▸ TASK TO CARRY OUT: Set down again, exactly and only, the lines from the one that contains "You are a GUI" through the last line of the records below, both included, but not the pictures.

Saved entries:
● ● ●

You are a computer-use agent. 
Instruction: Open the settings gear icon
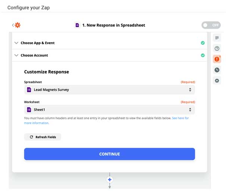217,81
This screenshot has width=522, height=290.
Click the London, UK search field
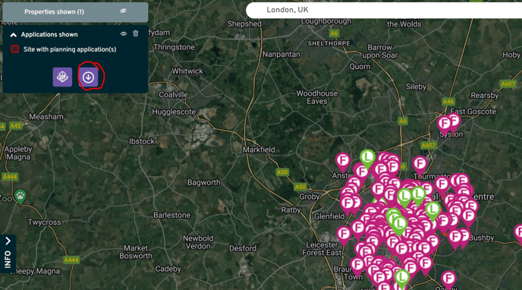point(384,10)
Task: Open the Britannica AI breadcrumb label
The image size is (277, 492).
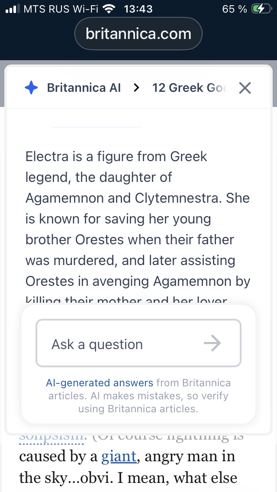Action: point(84,88)
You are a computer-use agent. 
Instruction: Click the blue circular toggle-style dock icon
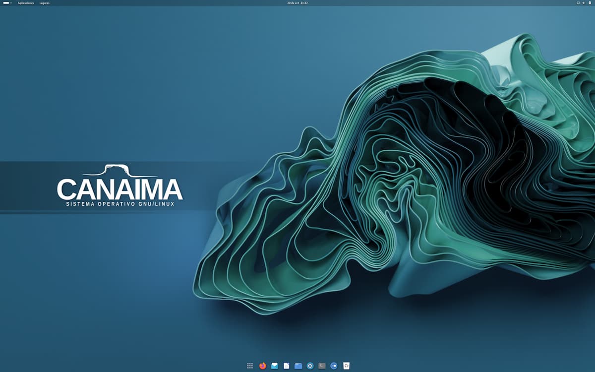pos(334,366)
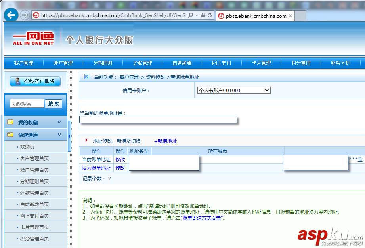
Task: Click the 快速通道 yellow folder icon
Action: [10, 134]
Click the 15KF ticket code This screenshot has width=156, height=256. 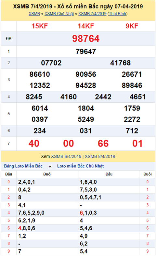tap(40, 26)
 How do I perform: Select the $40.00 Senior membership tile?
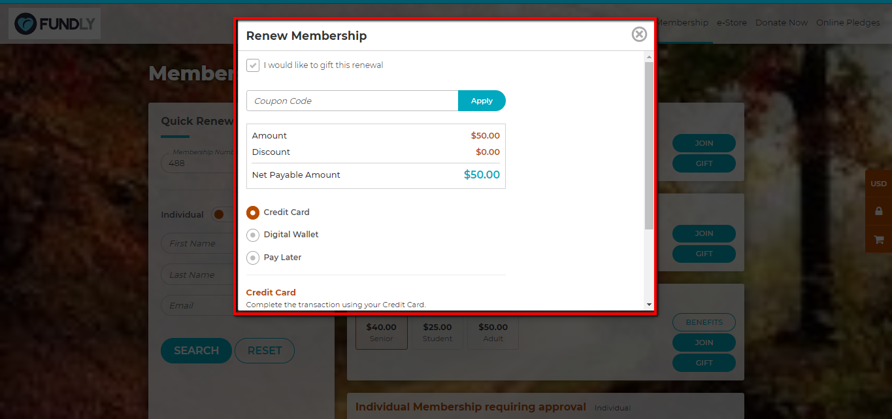[x=381, y=332]
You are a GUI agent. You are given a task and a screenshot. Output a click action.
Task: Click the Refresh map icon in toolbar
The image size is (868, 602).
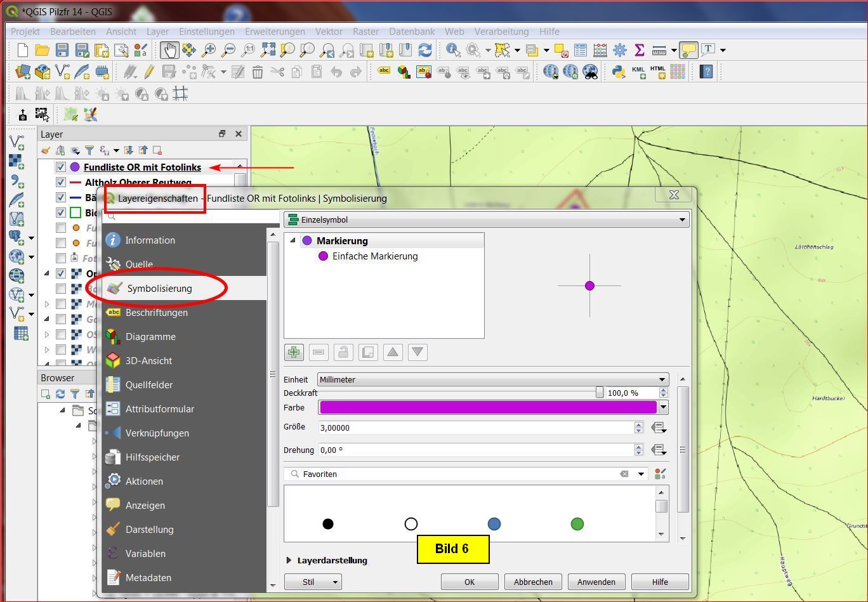[x=425, y=50]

● ● ●

▸ TASK RESPONSE:
You are a GUI agent. You are given a task and a screenshot. Output a click action.
Task: Click the Refresh map icon in toolbar
The image size is (868, 602).
[x=425, y=50]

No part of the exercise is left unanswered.